Umpamanya, salah satu dari asma’-Nya yakni al-Bashiir, Yang Maha Melihat, tak ada yang luput dari Pandangan-Nya. Sifat Bashir ini pun tertanam sebagai potensi kita yang tersimpan di dalam hati. Ketika Allah memasukkan izin-Nya melalui suatu napas, dan digabungkan dengan bunyi-bunyi tertentu yang kita keluarkan, maka potensi tersebut kemudian akan menjalar melalui suatu jaringan berupa gas via cairan tubuh. Potensi ini akan bergerak melalui jaringan tersebut menuju lensa mata yang basah begitu sampai di sana, potensi menyatu dengan bagian tubuh secara fisik dan menjadi penglihatan yang sesungguhnya. Termasuk juga persepsi, wawasan maupun kesan ketika memandang panorama alam raya.
Potensi-potensi yang tercakup dalam 99 Sifat Mulia ini tersimpan di dalam hati dan bisa diaktifkan dengan menggunakan berbagai kombinasi bunyi yang kita keluarkan ketika menyusun kata-kata tertentu.
Ada tiga bunyi vokal dasar dalam Bahasa Arab, yakni huruf alif (mewakili vokal fathah, a), wau (untuk vokal dlommah, u) dan ya (pada vokal kasroh, i). Semua bahasa menggunakan tiga bunyi vokal-panjang dasar ini, dan ketiganya dapat dianggap sebagai kesatuan harmonis yang universal. Tidak hanya oleh manusia, namun diucapkan pula oleh seluruh makhluk hidup. Begitu kita sudah terbiasa dengan bunyi-bunyi ini, maka kita –konon- dapat mendengarkan percakapan seluruh alam.
Bunyi vokal panjang “ a “ (seperti dalam kata father), seperti bunyi vibrator, berjalan ke bawah agak ke kiri dari kerongkongan dan memusat di hati.Pergerakan ini akan merangsang semua potensi sifat-sifat ketuhanan yang tersimpan di dalam.

CUPLIKAN MATERI:

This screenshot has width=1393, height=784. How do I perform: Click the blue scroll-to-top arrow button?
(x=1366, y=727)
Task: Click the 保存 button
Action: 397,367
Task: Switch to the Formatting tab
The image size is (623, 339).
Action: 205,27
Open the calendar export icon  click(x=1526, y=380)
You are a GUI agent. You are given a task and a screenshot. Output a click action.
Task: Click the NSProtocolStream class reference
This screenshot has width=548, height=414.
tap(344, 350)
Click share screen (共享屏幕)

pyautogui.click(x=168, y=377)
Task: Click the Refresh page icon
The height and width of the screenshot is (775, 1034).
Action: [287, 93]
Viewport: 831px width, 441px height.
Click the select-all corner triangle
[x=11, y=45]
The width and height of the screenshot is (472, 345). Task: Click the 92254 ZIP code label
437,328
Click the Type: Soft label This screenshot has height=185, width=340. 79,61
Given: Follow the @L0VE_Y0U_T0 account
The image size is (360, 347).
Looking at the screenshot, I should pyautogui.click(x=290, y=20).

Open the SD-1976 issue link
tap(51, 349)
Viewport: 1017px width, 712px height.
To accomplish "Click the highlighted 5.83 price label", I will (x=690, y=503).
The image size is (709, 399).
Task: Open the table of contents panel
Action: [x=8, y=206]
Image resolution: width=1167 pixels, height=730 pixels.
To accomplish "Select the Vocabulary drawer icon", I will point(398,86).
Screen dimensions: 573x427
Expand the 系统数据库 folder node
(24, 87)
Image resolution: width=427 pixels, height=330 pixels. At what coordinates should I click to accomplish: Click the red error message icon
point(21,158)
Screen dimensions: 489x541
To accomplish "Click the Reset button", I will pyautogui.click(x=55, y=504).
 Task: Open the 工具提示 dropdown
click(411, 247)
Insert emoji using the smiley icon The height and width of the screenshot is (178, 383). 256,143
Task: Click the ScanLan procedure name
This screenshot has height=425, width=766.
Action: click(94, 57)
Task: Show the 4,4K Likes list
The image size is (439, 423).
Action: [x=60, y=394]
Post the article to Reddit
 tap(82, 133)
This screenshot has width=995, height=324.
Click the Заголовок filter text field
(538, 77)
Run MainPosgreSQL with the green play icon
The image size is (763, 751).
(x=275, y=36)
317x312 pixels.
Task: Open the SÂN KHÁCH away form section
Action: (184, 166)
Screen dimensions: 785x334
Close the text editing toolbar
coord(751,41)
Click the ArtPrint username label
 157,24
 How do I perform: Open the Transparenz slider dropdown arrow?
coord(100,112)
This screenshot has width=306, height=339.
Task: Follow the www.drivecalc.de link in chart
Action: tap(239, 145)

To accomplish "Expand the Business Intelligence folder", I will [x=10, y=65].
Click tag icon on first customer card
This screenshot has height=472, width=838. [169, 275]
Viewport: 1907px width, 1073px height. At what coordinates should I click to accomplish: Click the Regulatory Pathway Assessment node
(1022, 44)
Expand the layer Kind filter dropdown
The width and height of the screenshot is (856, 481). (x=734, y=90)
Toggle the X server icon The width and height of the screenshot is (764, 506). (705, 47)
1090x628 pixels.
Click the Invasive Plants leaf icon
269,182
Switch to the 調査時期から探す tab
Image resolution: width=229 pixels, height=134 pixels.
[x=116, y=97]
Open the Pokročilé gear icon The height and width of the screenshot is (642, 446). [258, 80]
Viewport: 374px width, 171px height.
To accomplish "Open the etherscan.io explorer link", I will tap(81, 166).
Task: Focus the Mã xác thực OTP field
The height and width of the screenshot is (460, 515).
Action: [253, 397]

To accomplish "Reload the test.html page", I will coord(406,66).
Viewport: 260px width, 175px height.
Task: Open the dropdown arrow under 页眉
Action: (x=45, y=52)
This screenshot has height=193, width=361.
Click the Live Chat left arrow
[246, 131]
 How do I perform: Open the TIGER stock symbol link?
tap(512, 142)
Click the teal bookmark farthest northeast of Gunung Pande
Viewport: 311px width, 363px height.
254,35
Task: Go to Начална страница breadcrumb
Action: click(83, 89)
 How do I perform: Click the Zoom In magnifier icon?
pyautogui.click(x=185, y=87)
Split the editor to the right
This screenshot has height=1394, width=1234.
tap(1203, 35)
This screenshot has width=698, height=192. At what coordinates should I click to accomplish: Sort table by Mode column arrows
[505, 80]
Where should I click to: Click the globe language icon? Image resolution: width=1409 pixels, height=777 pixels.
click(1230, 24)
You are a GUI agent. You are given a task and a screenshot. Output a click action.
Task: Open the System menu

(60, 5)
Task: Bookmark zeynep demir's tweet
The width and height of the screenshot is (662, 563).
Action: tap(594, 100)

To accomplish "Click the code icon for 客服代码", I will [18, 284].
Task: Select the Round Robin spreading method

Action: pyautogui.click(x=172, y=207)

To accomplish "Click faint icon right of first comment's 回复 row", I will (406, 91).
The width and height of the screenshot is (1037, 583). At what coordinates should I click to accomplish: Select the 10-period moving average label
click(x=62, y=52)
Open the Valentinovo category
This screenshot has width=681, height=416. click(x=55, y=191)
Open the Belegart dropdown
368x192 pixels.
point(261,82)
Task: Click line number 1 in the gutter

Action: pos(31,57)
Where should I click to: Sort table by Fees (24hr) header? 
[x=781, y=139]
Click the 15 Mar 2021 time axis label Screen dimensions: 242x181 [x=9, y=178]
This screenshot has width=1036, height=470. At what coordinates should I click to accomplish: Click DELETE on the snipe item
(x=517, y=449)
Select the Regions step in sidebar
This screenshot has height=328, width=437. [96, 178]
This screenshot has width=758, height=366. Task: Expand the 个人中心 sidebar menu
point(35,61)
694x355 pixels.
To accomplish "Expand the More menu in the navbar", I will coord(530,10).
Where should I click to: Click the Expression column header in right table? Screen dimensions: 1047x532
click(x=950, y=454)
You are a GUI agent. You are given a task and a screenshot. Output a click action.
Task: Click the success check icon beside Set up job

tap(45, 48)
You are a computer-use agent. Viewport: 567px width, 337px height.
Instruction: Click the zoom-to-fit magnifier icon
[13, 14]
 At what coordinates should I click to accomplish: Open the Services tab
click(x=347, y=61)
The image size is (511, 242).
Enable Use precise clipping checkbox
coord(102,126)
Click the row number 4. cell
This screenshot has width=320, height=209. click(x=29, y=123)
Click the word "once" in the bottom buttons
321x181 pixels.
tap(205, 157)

TUGAS YANG DIKERJAKAN:
1. Ringkaslah teks tentang 99 Sifat Mulia dalam dua kalimat.
2. Ketik ulang bagian teks tentang 99 Sifat Mulia dari "Umpamanya, salah satu" hingga "menyusun kata-kata tertentu.".
Materi tersebut sama sekali tidak dipakai di sini.

HASIL TIAP TUGAS:
1. Potensi dari 99 Sifat Mulia, misalnya sifat Bashir (Yang Maha Melihat), tersimpan di dalam hati dan dapat diaktifkan dengan kombinasi bunyi yang kita keluarkan saat menyusun kata-kata tertentu. Tiga bunyi vokal dasar bahasa Arab, yaitu alif, wau, dan ya, dianggap sebagai kesatuan harmonis yang universal, dan bunyi vokal panjang "a" berjalan dari kerongkongan ke hati serta merangsang potensi sifat-sifat ketuhanan yang tersimpan di dalamnya.

2.
Umpamanya, salah satu dari asma’-Nya yakni al-Bashiir, Yang Maha Melihat, tak ada yang luput dari Pandangan-Nya. Sifat Bashir ini pun tertanam sebagai potensi kita yang tersimpan di dalam hati. Ketika Allah memasukkan izin-Nya melalui suatu napas, dan digabungkan dengan bunyi-bunyi tertentu yang kita keluarkan, maka potensi tersebut kemudian akan menjalar melalui suatu jaringan berupa gas via cairan tubuh. Potensi ini akan bergerak melalui jaringan tersebut menuju lensa mata yang basah begitu sampai di sana, potensi menyatu dengan bagian tubuh secara fisik dan menjadi penglihatan yang sesungguhnya. Termasuk juga persepsi, wawasan maupun kesan ketika memandang panorama alam raya.
Potensi-potensi yang tercakup dalam 99 Sifat Mulia ini tersimpan di dalam hati dan bisa diaktifkan dengan menggunakan berbagai kombinasi bunyi yang kita keluarkan ketika menyusun kata-kata tertentu.